[start]

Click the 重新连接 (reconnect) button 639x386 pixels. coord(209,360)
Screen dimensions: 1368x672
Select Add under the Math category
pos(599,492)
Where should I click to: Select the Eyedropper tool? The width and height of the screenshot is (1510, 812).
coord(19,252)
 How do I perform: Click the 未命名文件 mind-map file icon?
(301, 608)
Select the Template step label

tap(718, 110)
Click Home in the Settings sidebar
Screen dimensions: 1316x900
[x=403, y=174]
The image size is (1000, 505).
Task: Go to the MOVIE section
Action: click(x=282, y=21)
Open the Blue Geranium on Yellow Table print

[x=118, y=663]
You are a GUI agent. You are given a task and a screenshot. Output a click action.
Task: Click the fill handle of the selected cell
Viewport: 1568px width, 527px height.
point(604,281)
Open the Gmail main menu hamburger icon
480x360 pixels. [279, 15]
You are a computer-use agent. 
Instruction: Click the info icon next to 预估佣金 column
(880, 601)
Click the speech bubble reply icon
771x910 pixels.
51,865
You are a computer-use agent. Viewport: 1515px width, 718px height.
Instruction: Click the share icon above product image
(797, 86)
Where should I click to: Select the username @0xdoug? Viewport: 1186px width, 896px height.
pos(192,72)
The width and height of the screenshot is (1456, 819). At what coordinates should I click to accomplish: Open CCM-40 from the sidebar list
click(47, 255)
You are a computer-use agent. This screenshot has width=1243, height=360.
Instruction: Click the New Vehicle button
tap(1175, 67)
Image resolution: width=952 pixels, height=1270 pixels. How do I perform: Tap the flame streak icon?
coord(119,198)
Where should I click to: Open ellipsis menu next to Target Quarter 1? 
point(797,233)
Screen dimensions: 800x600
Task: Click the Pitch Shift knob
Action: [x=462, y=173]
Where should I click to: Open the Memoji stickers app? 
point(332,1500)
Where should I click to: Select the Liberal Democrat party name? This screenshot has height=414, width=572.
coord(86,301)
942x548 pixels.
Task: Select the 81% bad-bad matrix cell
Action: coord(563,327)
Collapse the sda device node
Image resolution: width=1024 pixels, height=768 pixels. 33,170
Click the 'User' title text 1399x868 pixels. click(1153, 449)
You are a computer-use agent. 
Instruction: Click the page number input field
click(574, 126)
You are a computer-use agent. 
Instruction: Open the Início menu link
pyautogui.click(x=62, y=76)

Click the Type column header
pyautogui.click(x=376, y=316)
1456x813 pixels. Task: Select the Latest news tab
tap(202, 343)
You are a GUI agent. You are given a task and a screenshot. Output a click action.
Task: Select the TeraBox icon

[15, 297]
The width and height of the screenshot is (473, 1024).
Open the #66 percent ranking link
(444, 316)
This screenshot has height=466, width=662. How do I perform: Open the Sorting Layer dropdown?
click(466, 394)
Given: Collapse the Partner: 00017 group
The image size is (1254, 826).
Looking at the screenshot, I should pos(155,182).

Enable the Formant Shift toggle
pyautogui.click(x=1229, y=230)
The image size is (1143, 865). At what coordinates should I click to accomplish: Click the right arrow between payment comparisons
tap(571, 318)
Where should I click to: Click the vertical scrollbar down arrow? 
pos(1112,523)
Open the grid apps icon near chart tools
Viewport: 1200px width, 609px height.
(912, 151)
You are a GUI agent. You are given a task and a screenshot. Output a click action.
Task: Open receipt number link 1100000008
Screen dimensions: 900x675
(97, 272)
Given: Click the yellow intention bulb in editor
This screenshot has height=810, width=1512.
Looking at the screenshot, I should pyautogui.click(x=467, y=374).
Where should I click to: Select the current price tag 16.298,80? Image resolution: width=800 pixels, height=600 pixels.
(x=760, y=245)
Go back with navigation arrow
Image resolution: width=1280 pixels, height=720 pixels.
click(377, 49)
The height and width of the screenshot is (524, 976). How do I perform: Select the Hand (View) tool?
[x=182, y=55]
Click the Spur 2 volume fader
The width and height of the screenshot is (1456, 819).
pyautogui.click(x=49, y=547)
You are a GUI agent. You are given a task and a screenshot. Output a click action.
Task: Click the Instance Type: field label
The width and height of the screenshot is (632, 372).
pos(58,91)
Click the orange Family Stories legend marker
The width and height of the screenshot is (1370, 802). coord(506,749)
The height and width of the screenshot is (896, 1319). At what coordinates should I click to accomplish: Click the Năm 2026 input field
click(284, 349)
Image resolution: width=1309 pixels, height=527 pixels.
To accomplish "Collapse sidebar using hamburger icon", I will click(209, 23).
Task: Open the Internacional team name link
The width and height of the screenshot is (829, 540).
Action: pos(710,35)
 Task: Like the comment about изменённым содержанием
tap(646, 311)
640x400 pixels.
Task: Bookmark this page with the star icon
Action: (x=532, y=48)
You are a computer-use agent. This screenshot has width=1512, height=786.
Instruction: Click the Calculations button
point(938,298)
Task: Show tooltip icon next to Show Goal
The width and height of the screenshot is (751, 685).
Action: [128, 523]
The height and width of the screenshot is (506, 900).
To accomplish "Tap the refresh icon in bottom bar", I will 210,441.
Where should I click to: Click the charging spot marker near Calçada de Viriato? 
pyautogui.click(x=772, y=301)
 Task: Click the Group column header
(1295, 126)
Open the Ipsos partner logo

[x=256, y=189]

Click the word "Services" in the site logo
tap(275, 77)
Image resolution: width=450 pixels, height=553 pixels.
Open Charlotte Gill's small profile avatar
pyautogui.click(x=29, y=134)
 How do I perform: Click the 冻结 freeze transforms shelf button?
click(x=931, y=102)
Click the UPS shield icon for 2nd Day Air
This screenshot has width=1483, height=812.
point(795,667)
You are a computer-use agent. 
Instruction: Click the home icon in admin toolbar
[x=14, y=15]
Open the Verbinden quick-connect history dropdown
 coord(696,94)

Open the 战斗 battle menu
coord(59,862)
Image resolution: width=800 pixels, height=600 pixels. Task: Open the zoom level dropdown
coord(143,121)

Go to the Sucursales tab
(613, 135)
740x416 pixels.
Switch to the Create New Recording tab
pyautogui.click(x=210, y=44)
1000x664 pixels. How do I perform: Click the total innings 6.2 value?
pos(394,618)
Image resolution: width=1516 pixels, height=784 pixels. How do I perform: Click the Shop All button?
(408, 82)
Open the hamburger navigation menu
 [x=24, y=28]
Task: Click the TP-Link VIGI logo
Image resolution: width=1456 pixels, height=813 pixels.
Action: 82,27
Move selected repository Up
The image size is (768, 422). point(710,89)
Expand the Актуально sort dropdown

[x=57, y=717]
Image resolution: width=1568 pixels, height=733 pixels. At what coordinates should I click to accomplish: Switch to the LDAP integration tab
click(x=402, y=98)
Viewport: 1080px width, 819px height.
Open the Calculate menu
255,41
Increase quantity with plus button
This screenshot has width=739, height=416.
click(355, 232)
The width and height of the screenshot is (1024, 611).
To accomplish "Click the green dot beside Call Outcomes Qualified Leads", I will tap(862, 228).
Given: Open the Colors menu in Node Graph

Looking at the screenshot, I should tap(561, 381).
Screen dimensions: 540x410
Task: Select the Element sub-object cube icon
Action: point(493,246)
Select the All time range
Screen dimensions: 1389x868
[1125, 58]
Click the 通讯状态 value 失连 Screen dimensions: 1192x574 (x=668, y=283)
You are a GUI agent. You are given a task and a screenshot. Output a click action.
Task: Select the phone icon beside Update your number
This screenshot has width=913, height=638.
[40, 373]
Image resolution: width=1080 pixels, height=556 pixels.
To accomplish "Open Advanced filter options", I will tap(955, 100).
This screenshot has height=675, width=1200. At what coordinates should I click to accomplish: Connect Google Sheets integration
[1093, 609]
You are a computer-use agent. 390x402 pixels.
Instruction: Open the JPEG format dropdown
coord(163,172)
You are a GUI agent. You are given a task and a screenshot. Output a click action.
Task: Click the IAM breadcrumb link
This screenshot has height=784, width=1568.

[end]

#### TASK
Which lines in the listing contain the string "value"? Report each one in full, and match case exactly.

#### SOLUTION TO THIS EXERCISE
1000x664 pixels. How do I perform: Click the total innings 6.2 value?
Click the 通讯状态 value 失连 Screen dimensions: 1192x574 (x=668, y=283)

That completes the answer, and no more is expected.